- [Supplied material]
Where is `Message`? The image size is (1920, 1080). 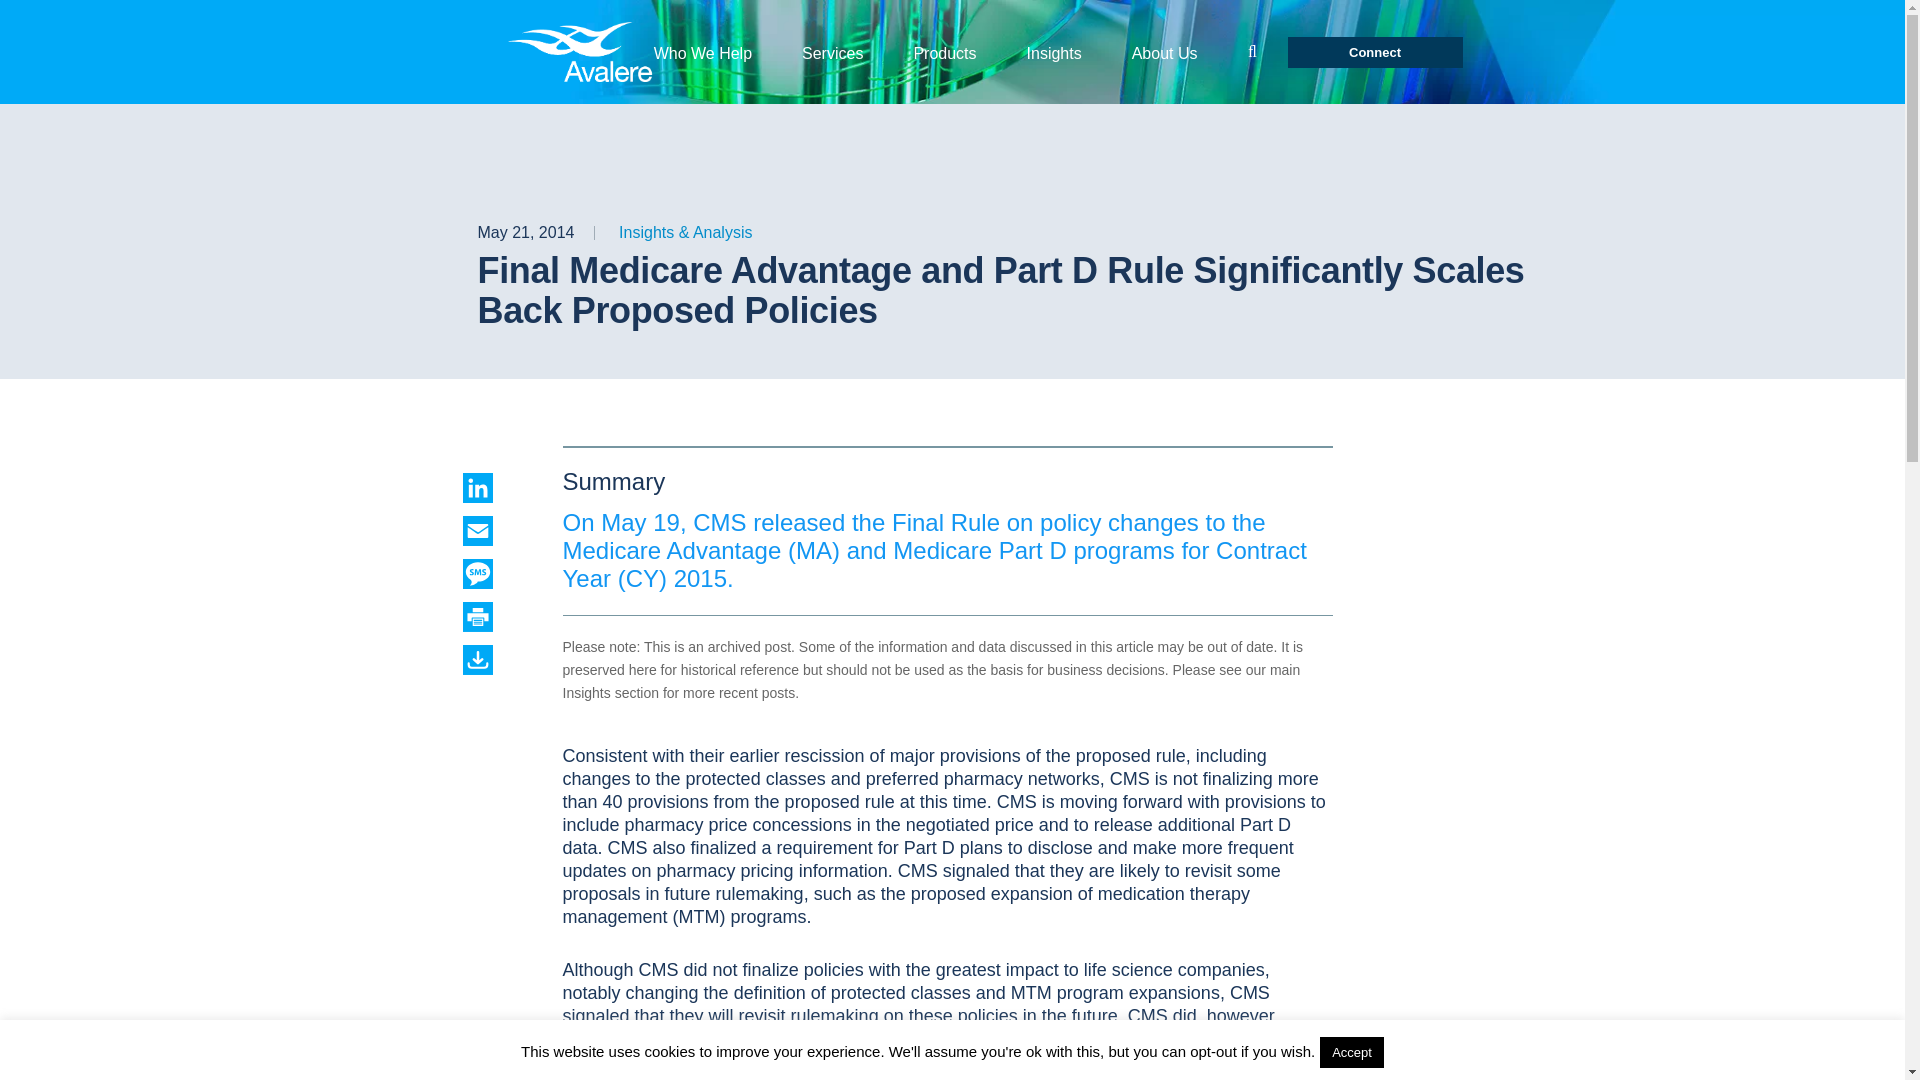
Message is located at coordinates (496, 574).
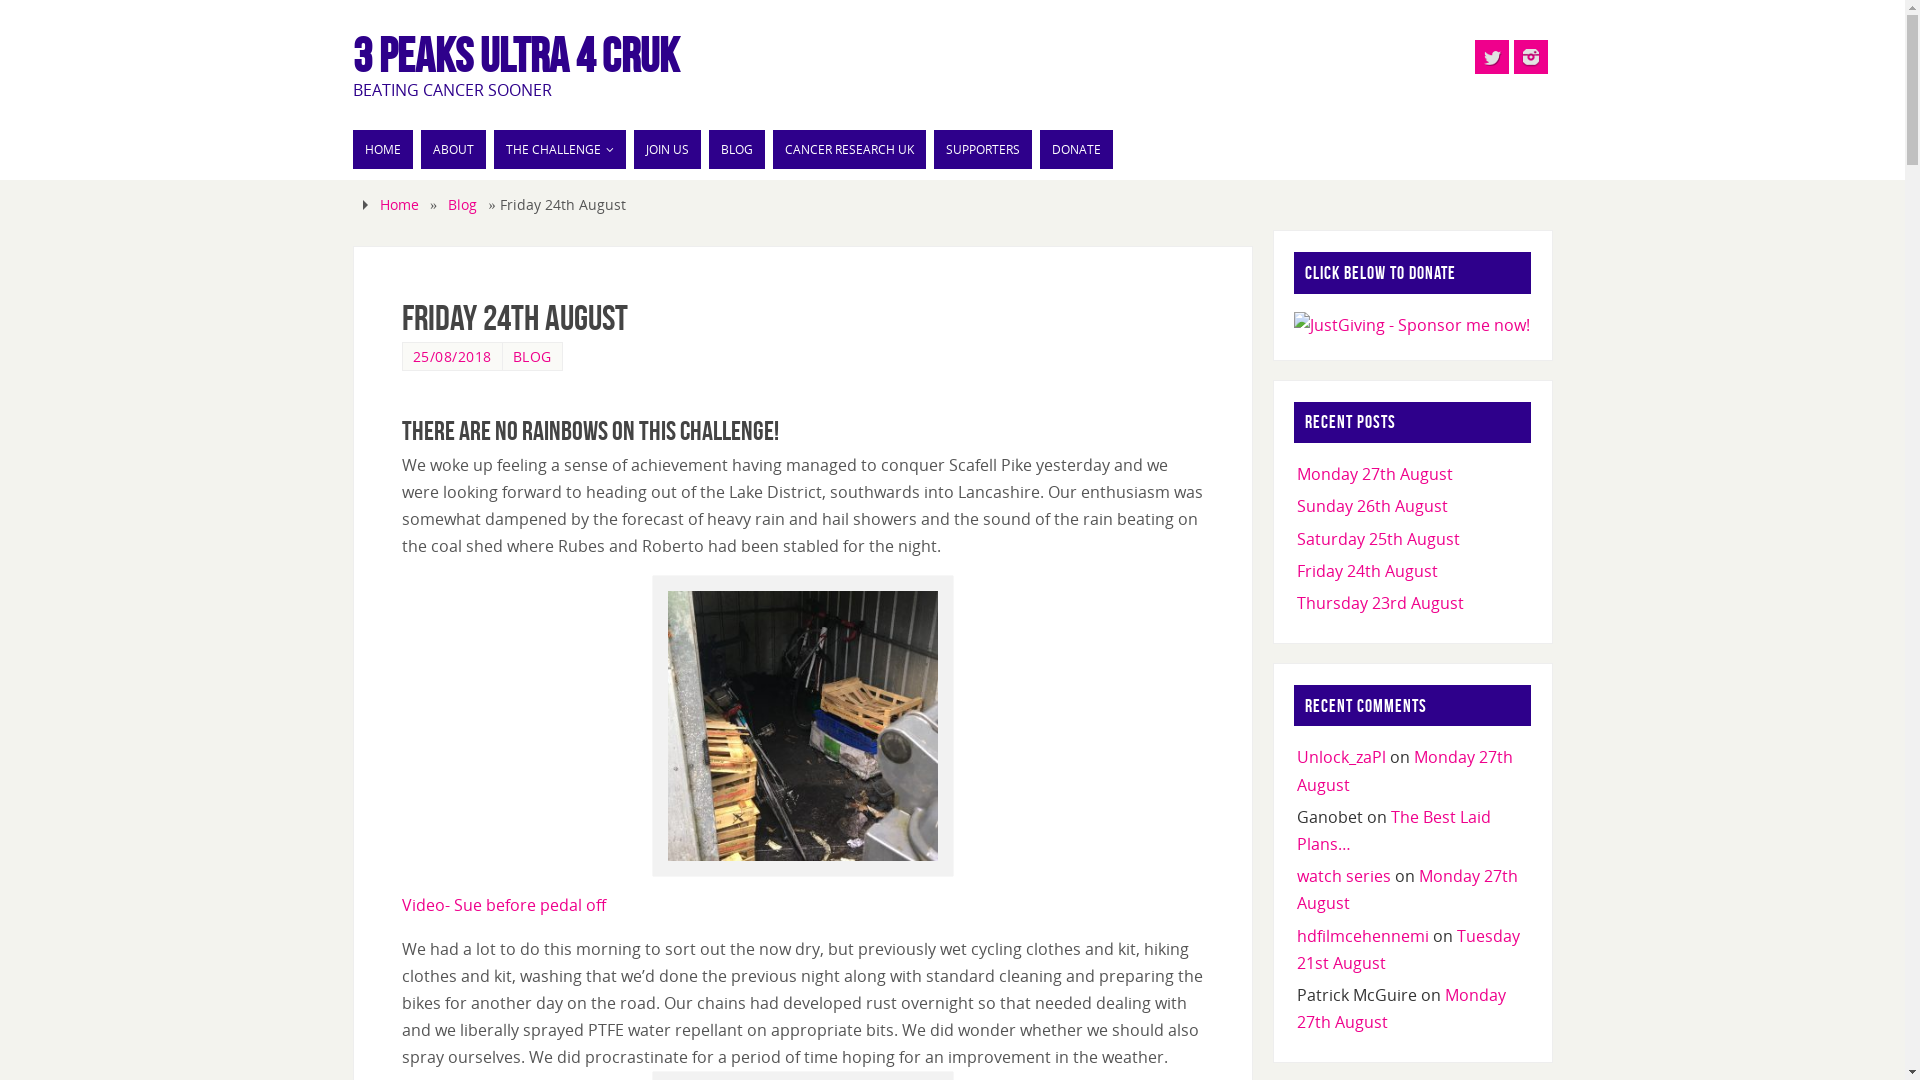  What do you see at coordinates (1363, 936) in the screenshot?
I see `hdfilmcehennemi` at bounding box center [1363, 936].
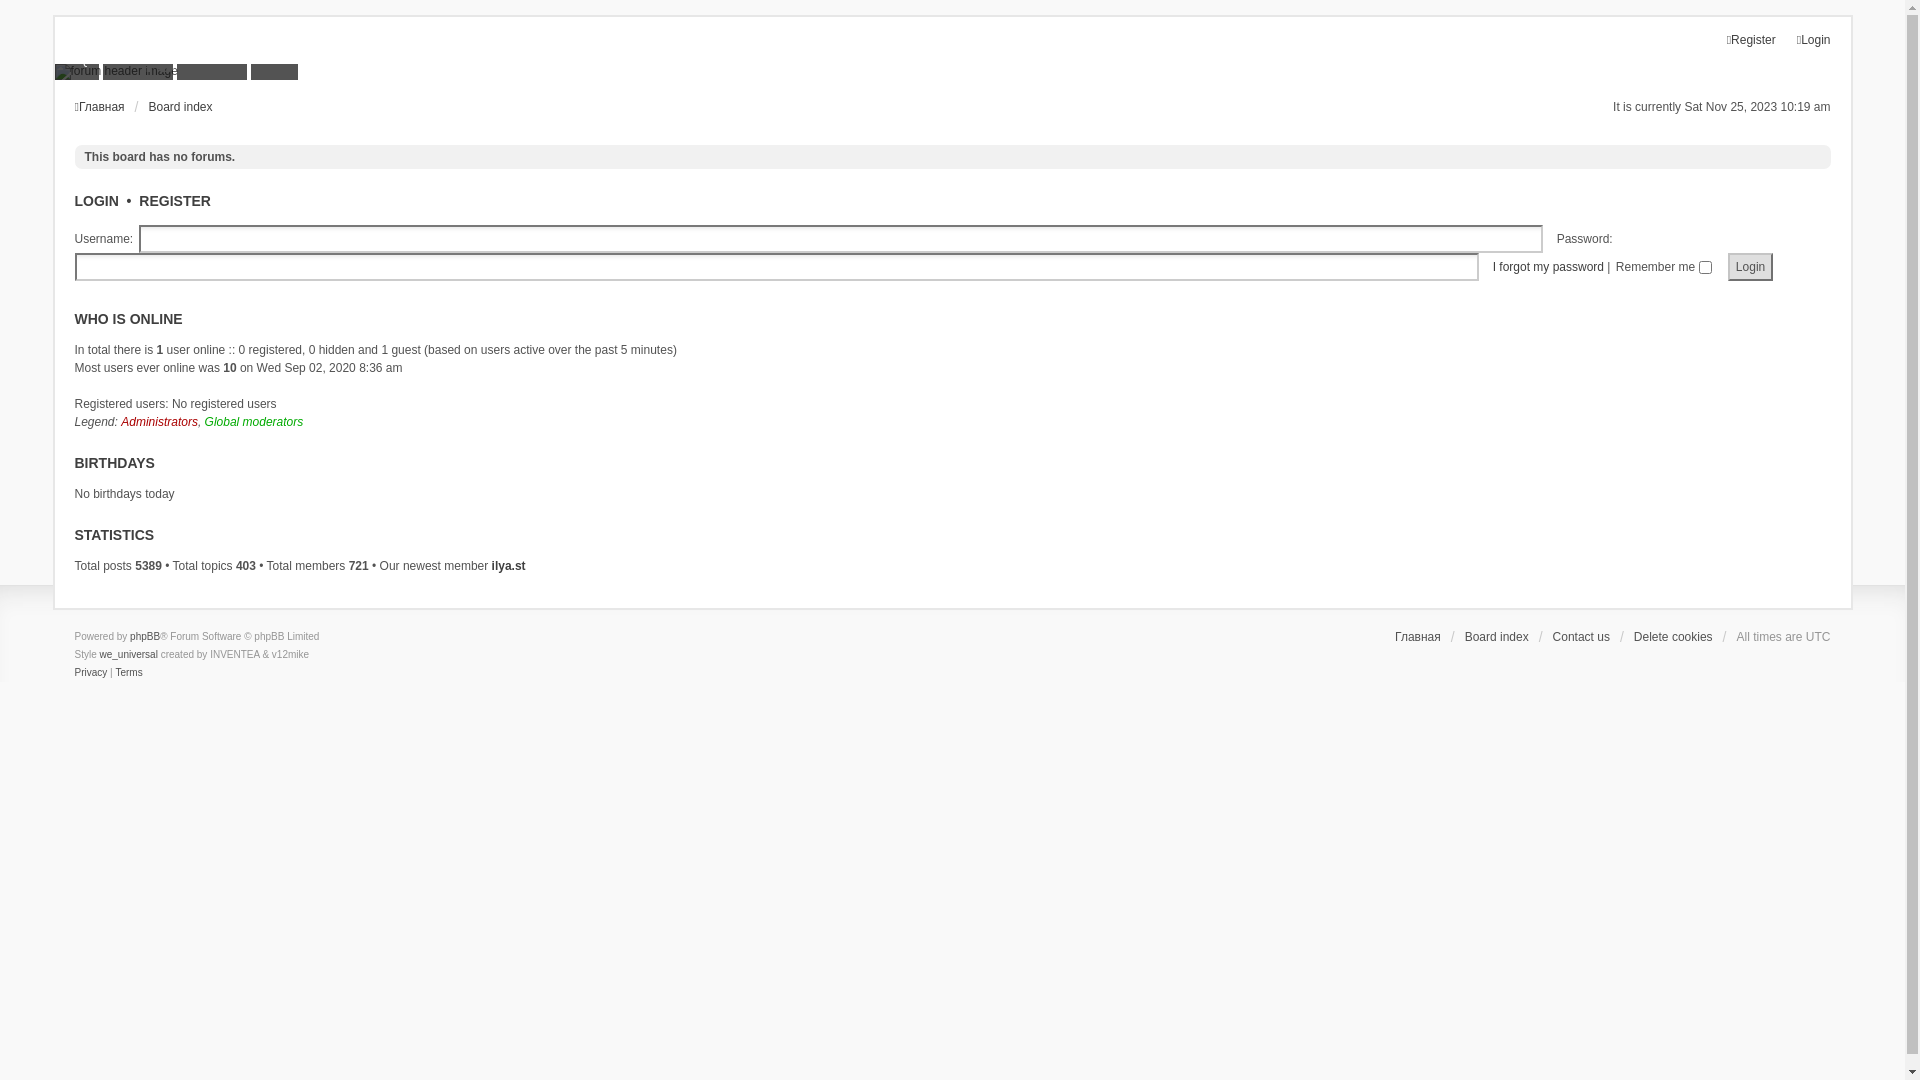  What do you see at coordinates (76, 59) in the screenshot?
I see `FAQ` at bounding box center [76, 59].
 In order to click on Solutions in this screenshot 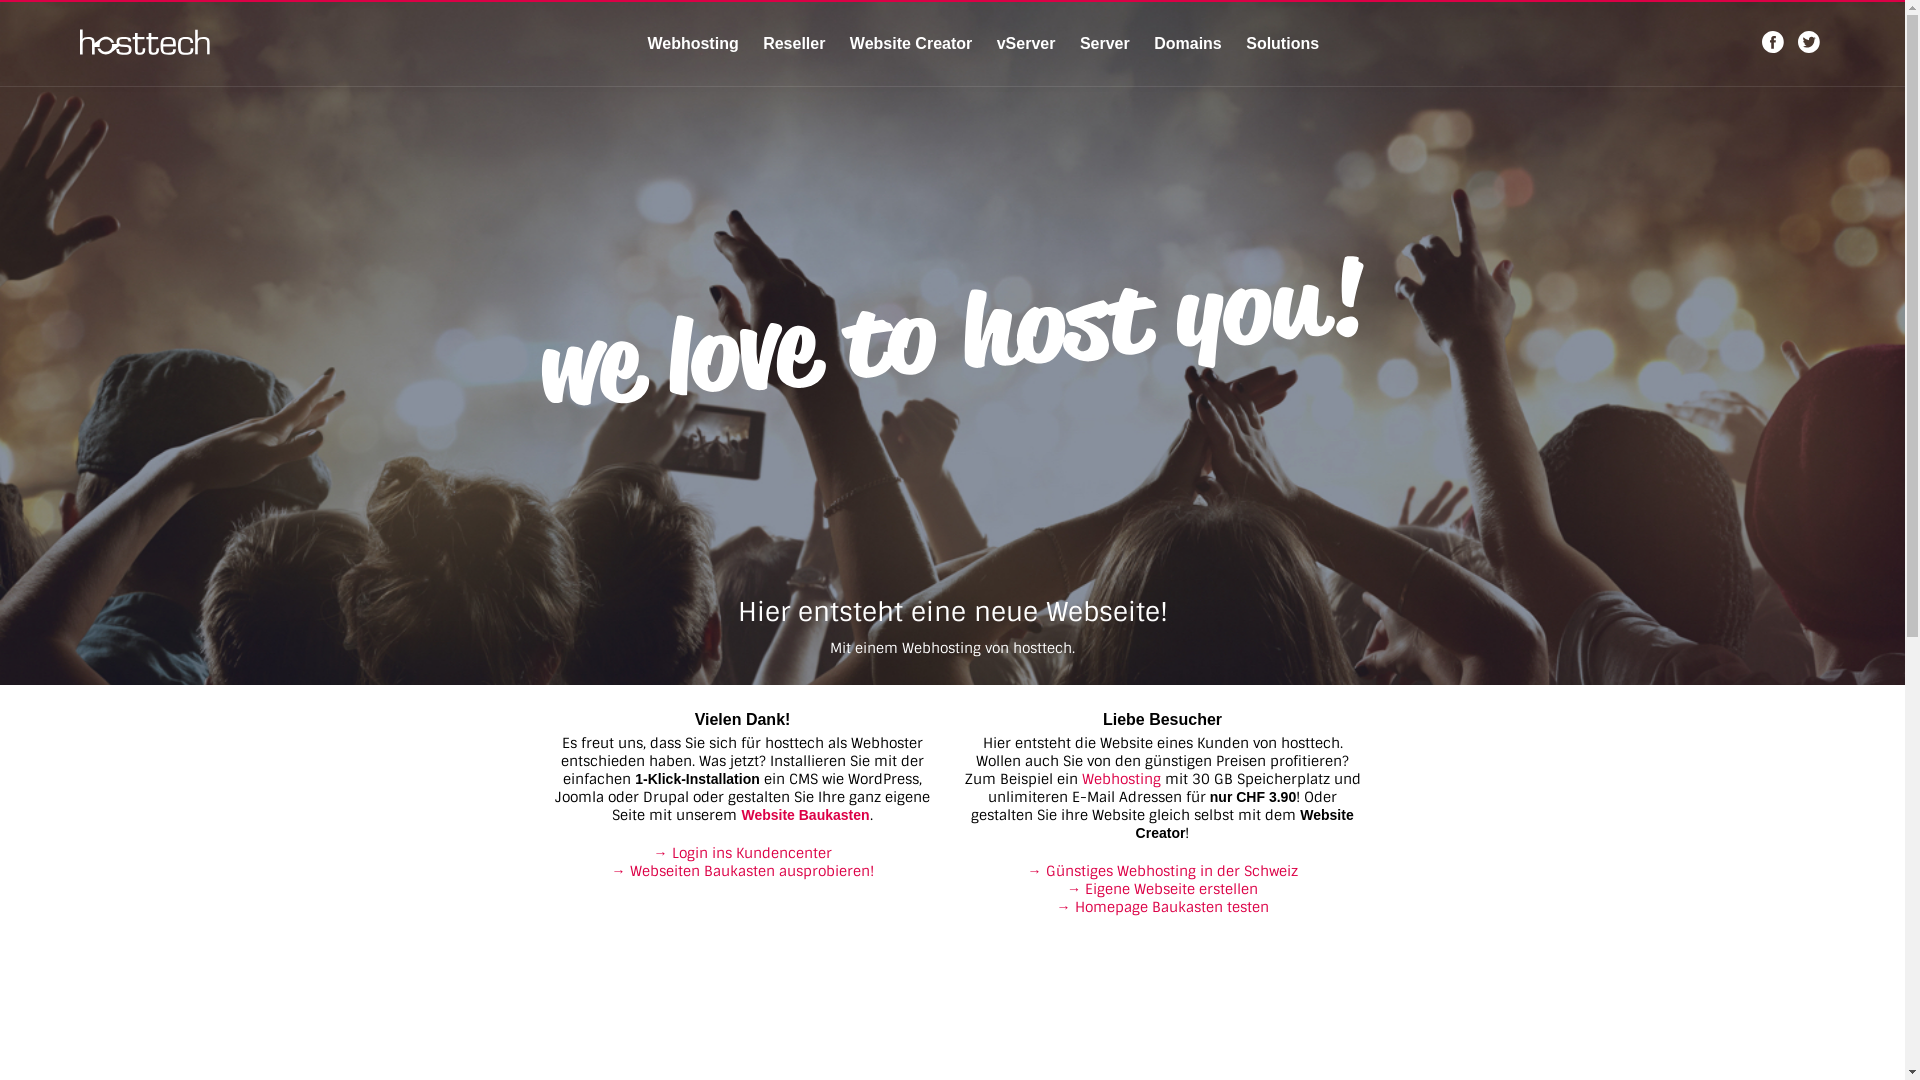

- [The problem]
Copy all of the lines above word for word, leaving out the pictures.

- [Result of the exercise]
Where is `Message`? The image size is (1920, 1080). 
Message is located at coordinates (496, 574).
  What do you see at coordinates (1363, 936) in the screenshot?
I see `hdfilmcehennemi` at bounding box center [1363, 936].
  What do you see at coordinates (76, 59) in the screenshot?
I see `FAQ` at bounding box center [76, 59].
 In order to click on Solutions in this screenshot 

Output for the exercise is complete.